Author: Alice McLerran
Status: Out of Print
A sensitive, poetic text inspires handsome, semi-abstract college illustrations, in this tale of a little bird that brings a renewal of life and happiness to a lonely, barren mountain.
Reviews:
“Among recently published books touching on valentine themes of love and happiness, a picture book, The Mountain That Loved A Bird, by Alice McLerran has great appeal. Brilliant collages for which Eric Carle is famous around the world set the tone for the poetic interpretation McLerran, a young archeologist, gives to the physical changes that take place in rocks and earth.

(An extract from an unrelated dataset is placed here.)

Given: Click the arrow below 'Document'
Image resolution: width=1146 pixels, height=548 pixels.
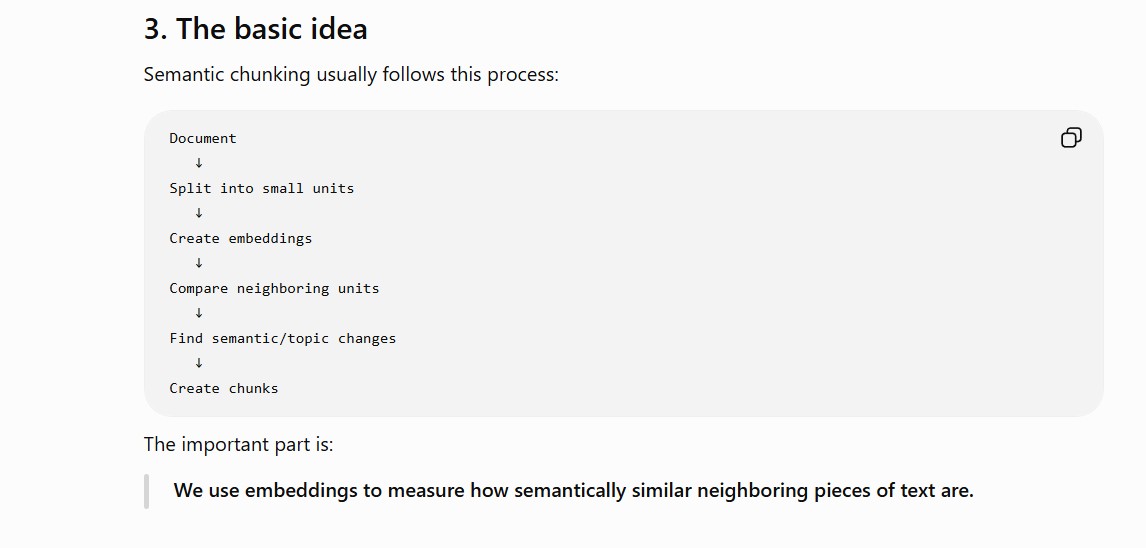Looking at the screenshot, I should 198,163.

An isolated stone mountain without water, soil or life of any kind is visited by Joy, a bird. The mountain begs her to stay, but she couldn’t survive there and only promises to visit next year.
Since the bird’s lifespan is short, it is Joy’s descendants who visit year after year. But the mountain’s loneliness increases until it weeps. Tears grow into streams that finally split rocks. When Joy drops a seed that begins to grow, all things change until, centuries later, one Joy finds the tree where she can build a nest and stay.”
– by Martha Bennett King, The Denver Post, January 26, 1986
“The Mountain That Loved A Bird, inspired by author Alice McLerran’s fascination with archeological changes over long periods of time, is a parable about life—the story of the friendship between a small bird and a barren mountain. Eric Carle’s vivid collage illustrations are some of his finest works—take a careful look at the endpapers.”